Les tarifs douaniers sur le pétrole canadien perturberont probablement le marché pétrolier nord-américain, car les raffineries du Midwest américain, qui représentent environ un quart de la capacité de raffinage américaine, sont configurées pour traiter le pétrole canadien. Les consommateurs américains verront probablement une hausse des prix à la pompe. Si le Canada et le Mexique réduisent leurs livraisons de pétrole brut aux États-Unis, l’effet sera amplifié. Il est à prévoir que l’écart entre les prix du pétrole brut américain (West Texas Intermediate) et canadien(Western Canada Select) se creusera initialement, affectant négativement les producteurs pétroliers canadiens. Il est probable que les marges bénéficiaires des raffineurs américains seront également réduites.
11. Et le dollar canadien ?
Le dollar canadien s’est déjà déprécié d’environ 5 cents depuis octobre, en réaction anticipée des tarifs à venir. Au niveau actuel (environ 68 cents US), le marché des changes s’attend à ce que le problème soit temporaire. Il y a encore du scepticisme sur le marché des changes quant à la permanence des tarifs. Si les tarifs devenaient permanents, le dollar canadien pourrait se déplacer, selon nous, vers le bas d’une fourchette de 0,60 - 0,65 dollar US. En cas de résolution rapide (ce qui semble peu probable d’après les commentaires les plus récents de Trump, mais n’est pas impossible, étant donné ses fréquents revirements et ses tactiques de négociation parfois uniques), le dollar canadien devrait rebondir.Cela dit, si une résolution prend du temps, nous croyons que le dollar canadien descendra vers le bas des 60 cents contre le dollar américain. Bien qu’un haut degré d’incertitude demeure, nous penchons vers ce dernier scénario.
12. Et les marchés boursiers ?
Aux États-Unis, bien que l’économie génère l’essentiel de sa croissance sur le marché intérieur avec sa consommation domestique démesurée, les actions américaines sont exposées aux bénéfices provenant de sources étrangères ; ceci expose les entreprises américaines à des mesures de représailles de la part des partenaires commerciaux des États-Unis. De plus, les investisseurs étrangers ont généralement investi des sommes importantes sur le marché boursier américain ces dernières années, alors que le thème de« l’exceptionnalisme américain » prenait de l’ampleur. Cela pourrait s’inverser en cas de guerre commerciale. Ce contexte, combiné à un sentiment d’aversion au risque plus généralisé, expose les actions américaines à des risques. Au Canada, un impact macroéconomique plus général pourrait être initialement intégré dans les prix. La persistance du choc ou sa temporalité dépendra largement des mesures fiscales et monétaires d’atténuation, et de la durée de la guerre commerciale.

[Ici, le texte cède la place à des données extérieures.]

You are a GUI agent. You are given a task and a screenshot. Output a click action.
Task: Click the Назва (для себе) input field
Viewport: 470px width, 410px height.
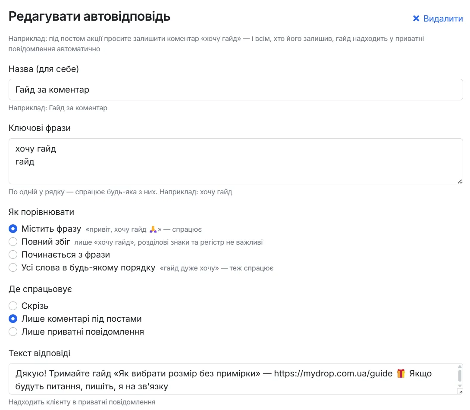click(235, 90)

13. Quelles perspectives pour les taux d’intérêt et les marchés obligataires ?
Le premier impact affecte la croissance économique. Des deux côtés de la frontière, l’effet sera clairement négatif. Le consensus des économistes prévoit une baisse minimale de 3 % du PIB canadien si les tarifs persistent, et de 0,5 % du PIB américain avec les tarifs combinés sur les importations mexicaines et canadiennes. Malgré un impact plus sévère au Canada, les deux économies seront affectées, poussant les taux à la baisse en raison de la réaction des banques centrales face à une croissance réduite. Le second impact concerne les prix et l’inflation. Les tarifs ne génèrent pas d’inflation continue (c’est un choc de prix ponctuel sans tendance haussière durable), mais augmentent le niveau général des prix. La Réserve fédérale a laissé entendre qu’elle considérerait probablement ce choc initial comme transitoire, privilégiant la tendance inflationniste sous-jacente. Au Canada, les contre-mesures augmenteront également les prix. Cette pression inflationniste, qui favorise des taux plus élevés, va donc à l’encontre du premier effet détaillé ci-dessus. Dans l’ensemble, nous pensons que l’impact du choc négatif sur la croissance pourrait dépasser les hausses de prix, et que la Banque du Canada serait alors incitée à assouplir sa politique monétaire. Autrement dit, des baisses de taux pourraient donc être justifiées pour stimuler l’économie canadienne, et les taux canadiens pourraient baisser davantage qu’aux États-Unis.